§ **PASSAGE**
● ● ●
Advocate General: C. Gulmann,

Registrar: L. Hewlett, Administrator,

after considering the written observations submitted on behalf of:

° S.P. Anastasiou (Pissouri) Ltd and Others, by D. Vaughan QC, and M. Clough, Barrister, instructed by Allen & Overy, Solicitors,

° the United Kingdom, by J.E. Collins of the Treasury Solicitor' s Department, acting as Agent, and P.M. Roth, Barrister,

° the Greek Government, by D. Raptis, State Legal Adviser, V. Kondolaimos, Member of the State Legal Service, and I. Khalkias, Representative of the State Legal Service in judicial proceedings, acting as Agents,

° the Commission of the European Communities, by P.J. Kuijper, Legal Adviser, and P. Hetsch, of its Legal Service, acting as Agents,

having regard to the Report for the Hearing,

after hearing the oral observations of S.P. Anastasiou (Pissouri) Ltd and Others, represented by D. Vaughan QC, and M. Clough, Barrister, of Cypfruvex (UK) Ltd and Cyprus Fruit and Vegetable Enterprises Ltd (Cypfruvex), represented by D. Janney, Solicitor, and P. Watson, Barrister, of the United Kingdom, represented by J.E. Collins, S. Richards and P.M. Roth, Barristers, of the Greek Government, represented by V. Kondolaimos, assisted by Professor C. Rozakis, of the Irish Government, represented by A. Aston, Barrister-at-Law, and of the Commission, represented by P.J. Kuijper, Legal Adviser, and P. Hetsch, of its Legal Service, at the hearing on 2 March 1994,

after hearing the Opinion of the Advocate General at the sitting on 20 April 1994,

gives the following

Judgment

Grounds


1 By order of 2 December 1992, received at the Court on 24 December 1992, the High Court of Justice (Queen' s Bench Division) referred to the Court for a preliminary ruling under Article 177 of the EEC Treaty five questions on the interpretation of the Agreement of 19 December 1972 establishing an Association between the European Economic Community and the Republic of Cyprus, annexed to Council Regulation (EEC) No 1246/73 of 14 May 1973 (hereinafter "the Association Agreement"), and Council Directive 77/93/EEC of 21 December 1976 on protective measures against the introduction into the Member States of organisms harmful to plants or plant products.

2 The questions were raised in proceedings brought by producers and exporters of citrus fruit established in the part of Cyprus to the south of the United Nations Buffer Zone and the national marketing board for potatoes in Cyprus against the Ministry of Agriculture, Fisheries and Food, in connection with the importation into the United Kingdom of citrus fruit and potatoes from the part of Cyprus to the north of that zone (hereinafter "the northern part of Cyprus").

3 Trade in citrus fruit and potatoes between the Republic of Cyprus and the Community is governed by the Association Agreement and the protocols thereto, as amended or replaced.
● ● ●
Stored items
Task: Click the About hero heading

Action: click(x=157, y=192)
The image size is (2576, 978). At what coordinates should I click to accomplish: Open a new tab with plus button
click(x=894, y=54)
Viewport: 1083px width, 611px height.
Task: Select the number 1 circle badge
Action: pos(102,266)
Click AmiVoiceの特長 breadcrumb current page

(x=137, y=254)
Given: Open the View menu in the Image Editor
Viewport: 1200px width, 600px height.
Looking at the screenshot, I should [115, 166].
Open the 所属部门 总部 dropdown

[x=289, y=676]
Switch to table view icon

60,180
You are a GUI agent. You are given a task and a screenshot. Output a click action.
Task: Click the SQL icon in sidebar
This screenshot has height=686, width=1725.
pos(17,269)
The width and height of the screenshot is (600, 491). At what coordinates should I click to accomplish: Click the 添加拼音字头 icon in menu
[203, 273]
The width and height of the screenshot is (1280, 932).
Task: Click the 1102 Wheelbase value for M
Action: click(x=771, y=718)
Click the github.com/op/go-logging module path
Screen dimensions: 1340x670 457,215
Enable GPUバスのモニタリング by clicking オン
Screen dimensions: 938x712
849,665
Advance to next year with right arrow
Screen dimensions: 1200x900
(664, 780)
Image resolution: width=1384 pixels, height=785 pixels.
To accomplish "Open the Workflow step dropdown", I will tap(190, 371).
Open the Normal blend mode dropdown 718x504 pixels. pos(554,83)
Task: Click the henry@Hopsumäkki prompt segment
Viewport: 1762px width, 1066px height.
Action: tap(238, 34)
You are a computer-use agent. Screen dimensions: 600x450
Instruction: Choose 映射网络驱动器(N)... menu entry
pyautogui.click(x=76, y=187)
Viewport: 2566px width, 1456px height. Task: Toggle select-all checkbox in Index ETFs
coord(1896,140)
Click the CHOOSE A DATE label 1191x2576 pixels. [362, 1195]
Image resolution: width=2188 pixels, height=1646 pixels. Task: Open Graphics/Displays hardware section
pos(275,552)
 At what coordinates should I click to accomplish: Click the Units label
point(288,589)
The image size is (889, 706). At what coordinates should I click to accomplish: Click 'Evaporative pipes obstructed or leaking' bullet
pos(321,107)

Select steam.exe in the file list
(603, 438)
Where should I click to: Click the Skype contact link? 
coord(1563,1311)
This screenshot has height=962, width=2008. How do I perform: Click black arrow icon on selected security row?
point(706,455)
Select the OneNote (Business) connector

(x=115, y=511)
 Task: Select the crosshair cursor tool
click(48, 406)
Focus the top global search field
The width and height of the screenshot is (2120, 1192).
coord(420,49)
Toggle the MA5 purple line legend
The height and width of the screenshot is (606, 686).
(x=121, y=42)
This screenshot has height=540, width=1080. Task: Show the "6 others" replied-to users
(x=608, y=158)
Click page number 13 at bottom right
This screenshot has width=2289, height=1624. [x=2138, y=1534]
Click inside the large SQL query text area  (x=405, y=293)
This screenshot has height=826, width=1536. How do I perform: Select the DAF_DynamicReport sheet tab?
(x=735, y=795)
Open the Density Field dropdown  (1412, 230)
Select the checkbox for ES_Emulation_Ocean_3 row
● ● ●
§ **TO DO**
1/ Can you repeat everything in the stored entries from the line containing "The image size is (2576, 978)." down to the line containing "Looking at the", both of those lines included?
2/ Could you pick up the court judgment on citrus fruit and potato imports from Cyprus right after its last sentence and keep it going?

§ **OUTPUTS IN ORDER**
1/
The image size is (2576, 978). At what coordinates should I click to accomplish: Open a new tab with plus button
click(x=894, y=54)
Viewport: 1083px width, 611px height.
Task: Select the number 1 circle badge
Action: pos(102,266)
Click AmiVoiceの特長 breadcrumb current page

(x=137, y=254)
Given: Open the View menu in the Image Editor
Viewport: 1200px width, 600px height.
Looking at the screenshot, I should [115, 166].

2/
4 Article 3(3) of the Association Agreement provides that:

"The Contracting Parties shall take all appropriate measures, whether general or particular, to ensure fulfilment of the obligations arising out of the Agreement. They shall refrain from any measure likely to jeopardize the achievement of the aims of the Agreement."

5 Under Article 5 of the Association Agreement:

"The rules governing trade between the Contracting Parties may not give rise to any discrimination between ... nationals or companies of Cyprus."

6 Citrus fruit and potatoes originating from Cyprus benefit from preferential arrangements under the Association Agreement and the protocols thereto. Under Article 7 of the Agreement, the rules of origin to be applied are those set forth in the Protocol. The protocol currently applicable is that of 1977 concerning the definition of the concept of "originating products" and methods of administrative cooperation (hereinafter "the 1977 Protocol"), which was annexed to the Additional Protocol to the Agreement establishing an Association between the European Economic Community and the Republic of Cyprus, itself annexed to Council Regulation (EEC) No 2907/77 of 20 December 1977 (OJ 1977 L 339, p. 1).

7 Article 6(1) of the 1977 Protocol states that evidence of the originating status of products is given by movement certificate EUR.1. Articles 7(1) and 8(1) of the 1977 Protocol specify that the movement certificate is to be issued by the customs authorities of the exporting State. Article 8(3) provides in particular that it is the responsibility of the customs authorities of the exporting State to ensure that the forms referred to in Article 9 (movement certificates, specimens of which are given in Annex V to the 1977 Protocol) are duly completed.

8 Under Article 24 of the 1977 Protocol, subsequent verification of EUR.1 movement certificates is to be carried out at random or whenever the customs authorities of the importing State have reasonable doubt as to the authenticity of the document or the accuracy of the information regarding the true origin of the goods in question. For that purpose the customs authorities of the importing State are to return the movement certificate, or a photocopy thereof, to the customs authorities of the exporting State, giving the reasons of form or substance for an inquiry. The customs authorities of the importing State are to be informed of the results of the verification as quickly as possible. The results must be such as to make it possible to determine whether the disputed certificate applies to the goods actually exported, and whether these goods can in fact qualify for the application of the preferential arrangements. Disputes between customs authorities that cannot be settled or raise a question as to the interpretation of the Protocol are to be submitted to the Customs Cooperation Committee established under the Association Agreement.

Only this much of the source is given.